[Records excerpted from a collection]
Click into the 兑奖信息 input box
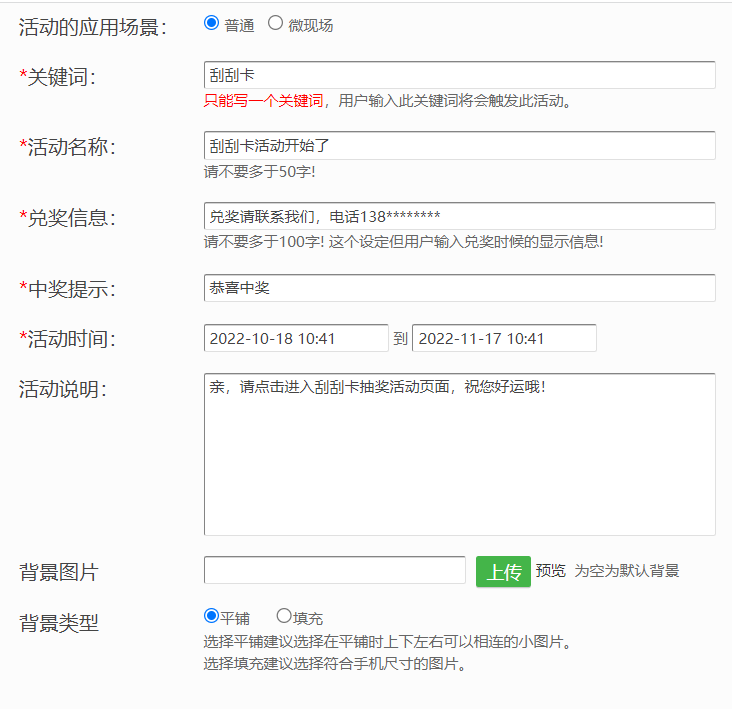This screenshot has height=709, width=732. point(459,217)
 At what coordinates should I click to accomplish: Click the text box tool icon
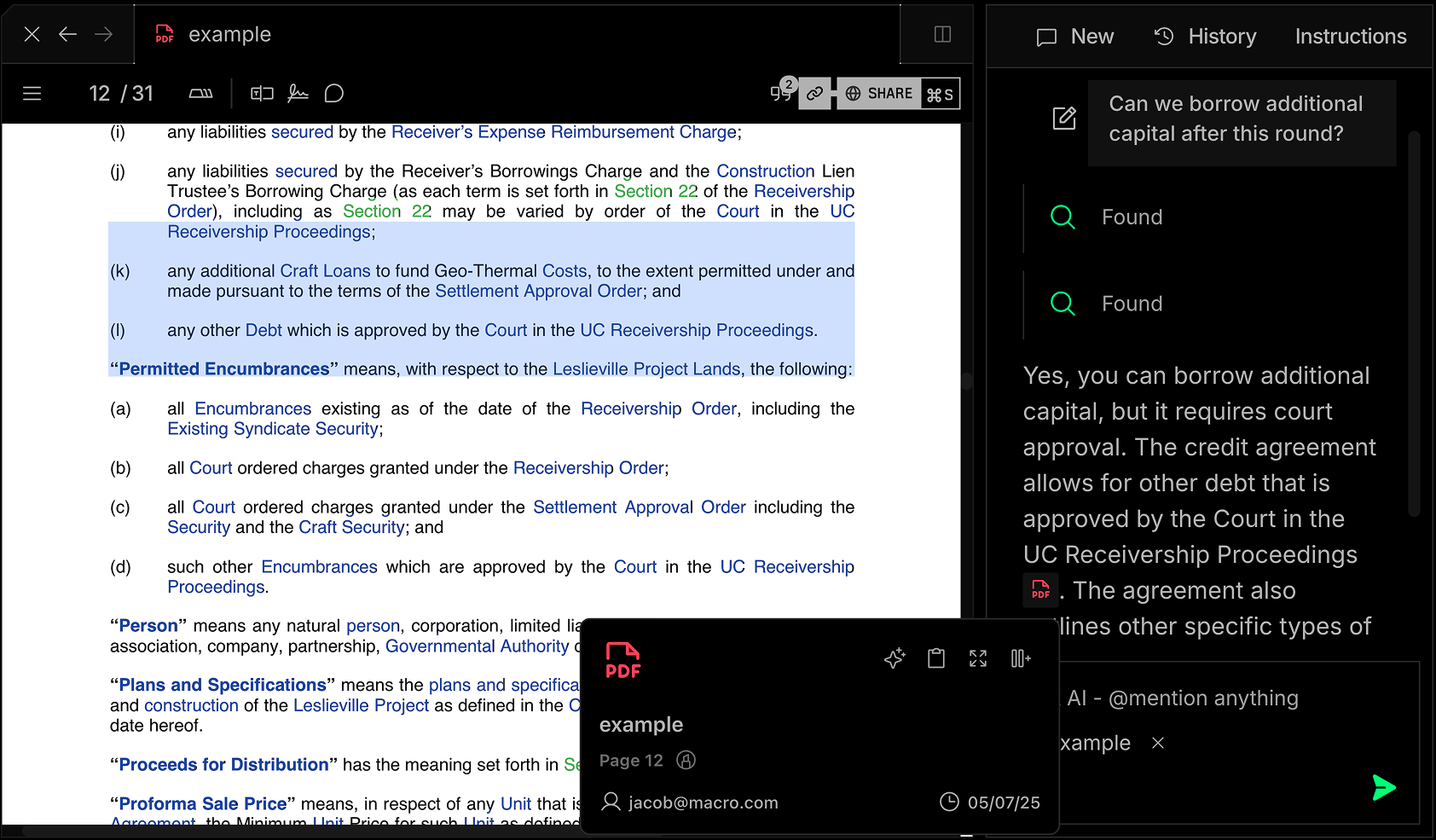(262, 94)

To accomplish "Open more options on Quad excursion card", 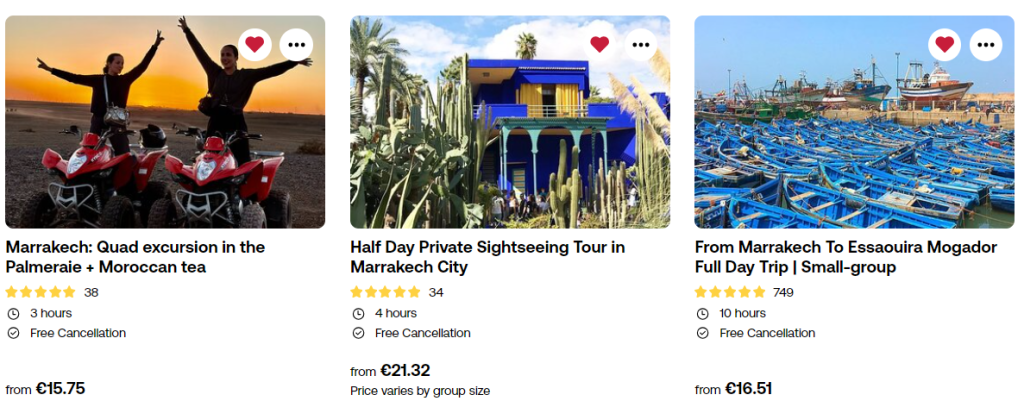I will click(297, 44).
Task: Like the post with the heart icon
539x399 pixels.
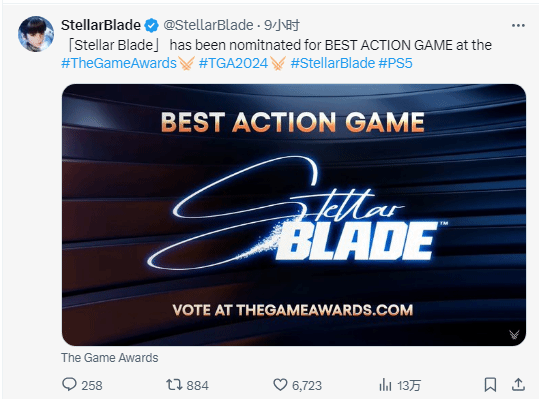Action: [x=280, y=385]
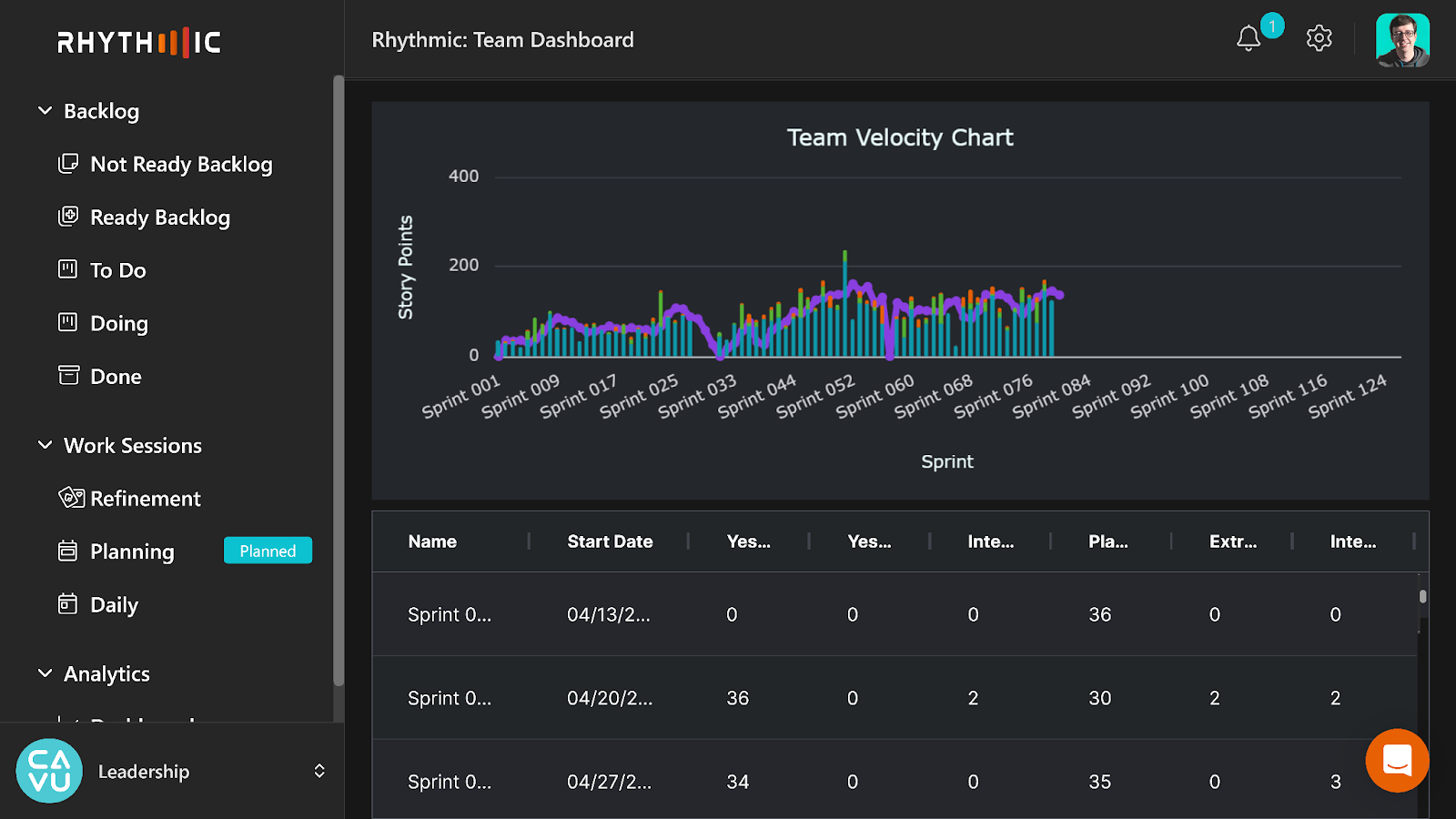This screenshot has height=819, width=1456.
Task: Click the Done archive icon
Action: [x=68, y=376]
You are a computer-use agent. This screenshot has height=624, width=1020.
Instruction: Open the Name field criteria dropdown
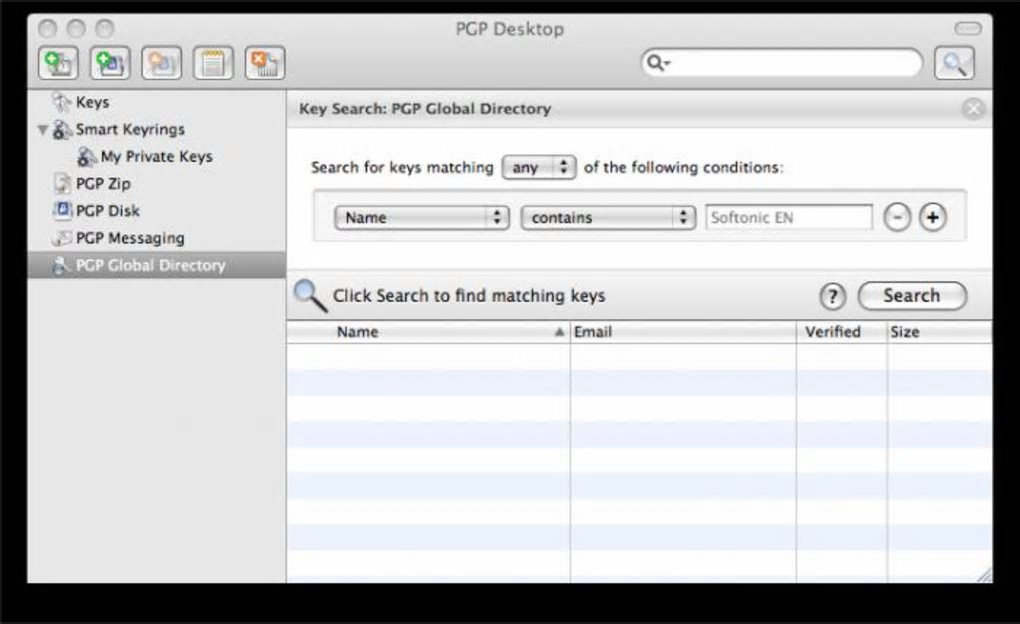click(x=421, y=217)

Exercise brief: Retype only the lines above from the one with "Instruction: Open the" through the last, both ends included, keeping every picture out of the copy.

Response below:
Instruction: Open the Name field criteria dropdown
click(x=421, y=217)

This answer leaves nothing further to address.